## HOW TO COMPLETE THIS TASK
Below are some records; output exactly the lines from the line with "This screenshot has width=1224, height=933." to the line with "Task: Click the purple number 2 step badge", both ends kept, and nothing more.
***** EXTRACTED RECORDS *****
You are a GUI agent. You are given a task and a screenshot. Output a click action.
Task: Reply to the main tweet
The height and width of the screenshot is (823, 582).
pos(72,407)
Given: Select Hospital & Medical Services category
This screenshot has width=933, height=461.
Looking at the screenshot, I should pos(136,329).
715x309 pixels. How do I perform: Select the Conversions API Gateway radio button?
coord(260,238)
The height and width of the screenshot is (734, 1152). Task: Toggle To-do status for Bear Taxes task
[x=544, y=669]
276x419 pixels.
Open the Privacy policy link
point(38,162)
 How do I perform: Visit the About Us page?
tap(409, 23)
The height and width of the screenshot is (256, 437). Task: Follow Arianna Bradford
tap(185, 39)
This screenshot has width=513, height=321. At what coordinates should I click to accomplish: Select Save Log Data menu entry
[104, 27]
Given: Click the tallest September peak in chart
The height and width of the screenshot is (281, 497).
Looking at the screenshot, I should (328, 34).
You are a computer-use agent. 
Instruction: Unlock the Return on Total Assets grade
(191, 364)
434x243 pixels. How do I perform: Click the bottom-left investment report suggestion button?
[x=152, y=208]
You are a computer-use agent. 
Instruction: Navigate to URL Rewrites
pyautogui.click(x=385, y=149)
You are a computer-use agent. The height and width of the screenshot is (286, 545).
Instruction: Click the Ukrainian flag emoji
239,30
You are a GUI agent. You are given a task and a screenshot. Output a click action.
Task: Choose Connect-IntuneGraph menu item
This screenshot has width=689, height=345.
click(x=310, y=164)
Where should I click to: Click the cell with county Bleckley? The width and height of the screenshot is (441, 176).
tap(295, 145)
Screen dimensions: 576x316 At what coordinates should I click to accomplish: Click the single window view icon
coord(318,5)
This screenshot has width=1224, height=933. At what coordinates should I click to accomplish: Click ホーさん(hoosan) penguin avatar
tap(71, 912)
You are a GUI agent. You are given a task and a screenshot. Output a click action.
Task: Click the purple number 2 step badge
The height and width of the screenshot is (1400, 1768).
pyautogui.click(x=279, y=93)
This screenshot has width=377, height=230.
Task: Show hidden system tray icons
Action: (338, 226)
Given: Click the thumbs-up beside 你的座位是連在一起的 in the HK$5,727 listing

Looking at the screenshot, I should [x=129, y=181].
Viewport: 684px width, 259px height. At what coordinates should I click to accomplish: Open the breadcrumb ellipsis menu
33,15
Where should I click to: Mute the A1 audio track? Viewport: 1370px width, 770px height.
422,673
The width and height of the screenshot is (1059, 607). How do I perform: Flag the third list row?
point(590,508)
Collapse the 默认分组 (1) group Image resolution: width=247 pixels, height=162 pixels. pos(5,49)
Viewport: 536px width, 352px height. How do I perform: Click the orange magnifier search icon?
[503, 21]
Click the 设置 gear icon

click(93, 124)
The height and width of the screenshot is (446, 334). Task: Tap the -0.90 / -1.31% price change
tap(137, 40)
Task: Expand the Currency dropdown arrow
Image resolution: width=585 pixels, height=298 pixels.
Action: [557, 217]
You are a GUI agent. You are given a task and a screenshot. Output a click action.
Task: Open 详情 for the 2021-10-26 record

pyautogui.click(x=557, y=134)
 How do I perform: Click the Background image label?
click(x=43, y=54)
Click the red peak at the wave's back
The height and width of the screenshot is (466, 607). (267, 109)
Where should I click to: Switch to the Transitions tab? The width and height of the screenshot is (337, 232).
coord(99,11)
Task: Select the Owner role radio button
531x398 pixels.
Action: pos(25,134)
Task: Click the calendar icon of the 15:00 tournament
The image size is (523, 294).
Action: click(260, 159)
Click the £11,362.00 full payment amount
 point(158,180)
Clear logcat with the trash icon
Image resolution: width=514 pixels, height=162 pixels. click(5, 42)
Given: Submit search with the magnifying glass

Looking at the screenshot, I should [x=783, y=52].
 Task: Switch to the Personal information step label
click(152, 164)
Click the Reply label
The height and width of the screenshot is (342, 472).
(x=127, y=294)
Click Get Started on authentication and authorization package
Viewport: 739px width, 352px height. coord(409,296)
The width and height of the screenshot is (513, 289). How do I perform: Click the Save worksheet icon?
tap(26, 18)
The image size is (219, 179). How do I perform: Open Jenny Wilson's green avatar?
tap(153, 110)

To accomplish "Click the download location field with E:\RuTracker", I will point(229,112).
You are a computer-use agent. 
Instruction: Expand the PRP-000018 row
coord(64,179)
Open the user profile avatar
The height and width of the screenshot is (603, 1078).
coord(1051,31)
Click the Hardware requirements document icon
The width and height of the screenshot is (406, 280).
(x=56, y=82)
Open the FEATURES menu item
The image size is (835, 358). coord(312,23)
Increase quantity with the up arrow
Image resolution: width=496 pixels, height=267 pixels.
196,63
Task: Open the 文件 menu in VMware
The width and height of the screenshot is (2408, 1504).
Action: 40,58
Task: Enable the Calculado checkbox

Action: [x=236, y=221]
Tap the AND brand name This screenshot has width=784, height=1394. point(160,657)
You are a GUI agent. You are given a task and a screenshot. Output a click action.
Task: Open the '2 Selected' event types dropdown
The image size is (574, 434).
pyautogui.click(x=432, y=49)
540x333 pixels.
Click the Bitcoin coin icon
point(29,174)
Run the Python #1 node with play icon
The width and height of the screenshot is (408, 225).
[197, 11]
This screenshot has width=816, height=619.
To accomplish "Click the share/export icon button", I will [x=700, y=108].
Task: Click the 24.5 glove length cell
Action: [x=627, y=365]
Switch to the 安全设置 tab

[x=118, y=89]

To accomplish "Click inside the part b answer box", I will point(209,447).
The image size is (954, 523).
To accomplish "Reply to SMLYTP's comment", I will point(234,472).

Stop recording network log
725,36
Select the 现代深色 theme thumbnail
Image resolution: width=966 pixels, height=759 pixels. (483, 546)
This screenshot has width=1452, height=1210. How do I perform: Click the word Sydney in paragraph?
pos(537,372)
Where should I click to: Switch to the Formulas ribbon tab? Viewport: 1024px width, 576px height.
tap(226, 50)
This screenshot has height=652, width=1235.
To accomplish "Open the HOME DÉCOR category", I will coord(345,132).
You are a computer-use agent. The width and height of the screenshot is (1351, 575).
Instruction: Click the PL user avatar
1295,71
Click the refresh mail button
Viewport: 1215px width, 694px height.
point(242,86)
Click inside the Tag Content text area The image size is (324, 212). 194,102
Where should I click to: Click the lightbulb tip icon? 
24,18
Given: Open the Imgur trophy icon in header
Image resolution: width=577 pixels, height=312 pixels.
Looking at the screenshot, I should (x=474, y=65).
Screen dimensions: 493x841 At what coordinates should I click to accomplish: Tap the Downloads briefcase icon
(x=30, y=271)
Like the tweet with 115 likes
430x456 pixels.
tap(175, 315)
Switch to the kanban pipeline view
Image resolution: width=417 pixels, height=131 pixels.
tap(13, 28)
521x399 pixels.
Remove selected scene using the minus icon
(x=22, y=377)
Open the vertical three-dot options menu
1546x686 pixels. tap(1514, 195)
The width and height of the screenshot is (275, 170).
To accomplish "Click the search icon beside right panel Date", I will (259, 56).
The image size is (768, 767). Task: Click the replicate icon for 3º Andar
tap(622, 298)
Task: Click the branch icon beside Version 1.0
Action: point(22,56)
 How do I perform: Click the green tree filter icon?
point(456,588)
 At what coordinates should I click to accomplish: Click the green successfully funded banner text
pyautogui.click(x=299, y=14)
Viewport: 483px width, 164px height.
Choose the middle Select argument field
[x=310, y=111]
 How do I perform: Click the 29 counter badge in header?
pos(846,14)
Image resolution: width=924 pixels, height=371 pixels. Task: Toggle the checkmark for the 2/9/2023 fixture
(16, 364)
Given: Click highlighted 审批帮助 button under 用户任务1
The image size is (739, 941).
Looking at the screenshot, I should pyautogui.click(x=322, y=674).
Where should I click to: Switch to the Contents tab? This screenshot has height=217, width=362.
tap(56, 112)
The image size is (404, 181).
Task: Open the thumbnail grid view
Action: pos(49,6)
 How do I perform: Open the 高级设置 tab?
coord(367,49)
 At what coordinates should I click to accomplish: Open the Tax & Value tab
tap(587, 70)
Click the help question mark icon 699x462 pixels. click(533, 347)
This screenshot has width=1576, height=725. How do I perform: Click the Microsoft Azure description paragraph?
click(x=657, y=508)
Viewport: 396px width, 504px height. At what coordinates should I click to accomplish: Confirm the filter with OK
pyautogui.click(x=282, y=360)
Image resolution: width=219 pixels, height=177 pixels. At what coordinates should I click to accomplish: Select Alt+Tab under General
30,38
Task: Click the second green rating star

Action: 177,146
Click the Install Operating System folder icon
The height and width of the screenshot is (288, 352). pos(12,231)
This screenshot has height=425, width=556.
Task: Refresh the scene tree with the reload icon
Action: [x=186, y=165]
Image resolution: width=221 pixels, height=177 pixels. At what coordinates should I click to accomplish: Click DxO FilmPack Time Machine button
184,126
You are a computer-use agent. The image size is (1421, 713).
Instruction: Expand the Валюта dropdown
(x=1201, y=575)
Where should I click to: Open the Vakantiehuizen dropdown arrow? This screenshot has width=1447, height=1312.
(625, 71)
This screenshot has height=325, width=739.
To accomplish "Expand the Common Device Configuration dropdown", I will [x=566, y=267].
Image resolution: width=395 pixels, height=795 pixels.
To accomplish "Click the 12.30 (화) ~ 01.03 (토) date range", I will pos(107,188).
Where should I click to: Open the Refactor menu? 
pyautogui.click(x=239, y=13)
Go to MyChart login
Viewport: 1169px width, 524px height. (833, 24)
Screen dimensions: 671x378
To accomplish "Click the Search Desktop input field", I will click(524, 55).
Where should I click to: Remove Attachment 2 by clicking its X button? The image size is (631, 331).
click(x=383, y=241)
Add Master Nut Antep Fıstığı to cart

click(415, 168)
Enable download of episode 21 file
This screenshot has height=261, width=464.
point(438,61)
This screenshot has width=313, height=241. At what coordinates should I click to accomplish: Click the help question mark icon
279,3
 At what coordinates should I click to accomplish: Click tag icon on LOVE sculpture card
*****
## OUTPUT OF THE TASK
This screenshot has width=1224, height=933. At what coordinates should I click to accomplish: Click ホーさん(hoosan) penguin avatar
tap(71, 912)
You are a GUI agent. You are given a task and a screenshot. Output a click action.
Task: Click the purple number 2 step badge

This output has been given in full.